En bon anti-héros méta, Deadpool se devait d'être l’empêcheur de produire en rond de l’usine à super-héros : mettre en évidence les rouages du système et s’en moquer, avant d’en briser les codes dans un accès de folie meurtrière. Ce n’est d’ailleurs pas un hasard si ce personnage ne fut jamais titulaire d’un poste dans l’Univers Cinématographique Marvel, sa nature transgressive étant contraire à celle de la ligue des vengeurs masqués à laquelle il rêve pourtant de devenir membre permanent. On ne critique bien le système que depuis l’extérieur…
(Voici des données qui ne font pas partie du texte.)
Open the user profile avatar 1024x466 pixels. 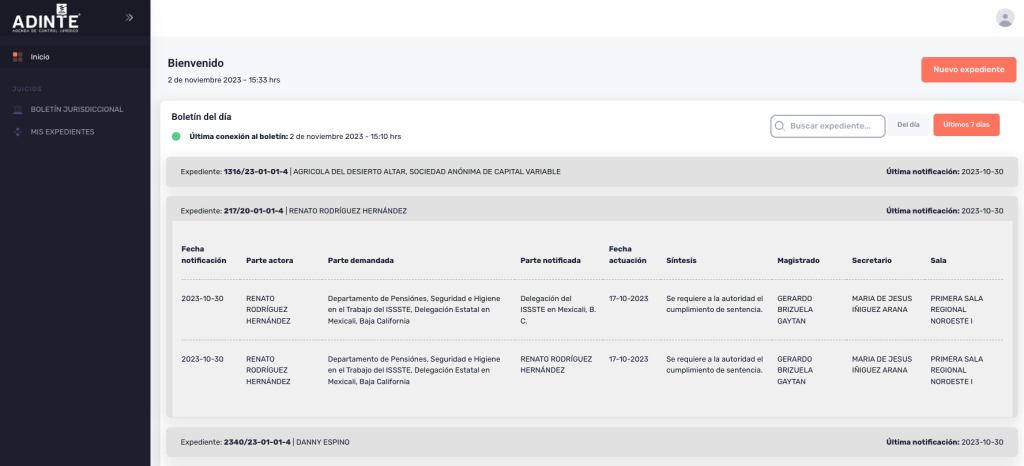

Parce que ça taquine donc, ça chahute, ça vanne, ça ironise deux heures durant sur les éléments constitutifs du fond de commerce de la maison Marvel (le multivers et le caméo post-mortem), certains spectateurs ressortiront de Deadpool & Wolverine convaincus d’avoir vu là une œuvre éminemment subversive. Sauf que cette suite d’une franchise désormais installée dans le paysage cinématographique et produite à grand frais (200 millions de dollars, tout de même !) se révèle être une vaste escroquerie - ce qui était apparemment déjà le cas des deux précédents volets qui avaient la décence de coûter moins cher. Une escroquerie sur laquelle une large partie la presse et du public ferment les yeux, par faiblesse intellectuelle (l’argument massue « laisser son cerveau au vestiaire » excusant désormais une absence de rigueur et d’intelligence) ou simplicité d'esprit. Cette suite nous sert donc la même soupe dans laquelle elle crache – ne pas oublier que 20th Century Fox appartient à l’entreprise Disney – tout en maintenant l’illusion d’être à la marge par des vannes bien senties sur le fan service et l’abattage comique de l’inépuisable Ryan Reynolds. Ce même Ryan Reynolds qui, à défaut d’être parvenu à s’imposer dans des rôles sérieux (Blade Trinity, X-Men Origins : Wolverine), s’illustre désormais dans le second degré. L’acteur se garde par ailleurs de jeter un regard moqueur sur ce passé artistique peu flatteur, préférant jouer la carte de la nostalgie en exhumant des documents d’archives de la Fox lors du générique de fin. Niveau autodérision, on repassera.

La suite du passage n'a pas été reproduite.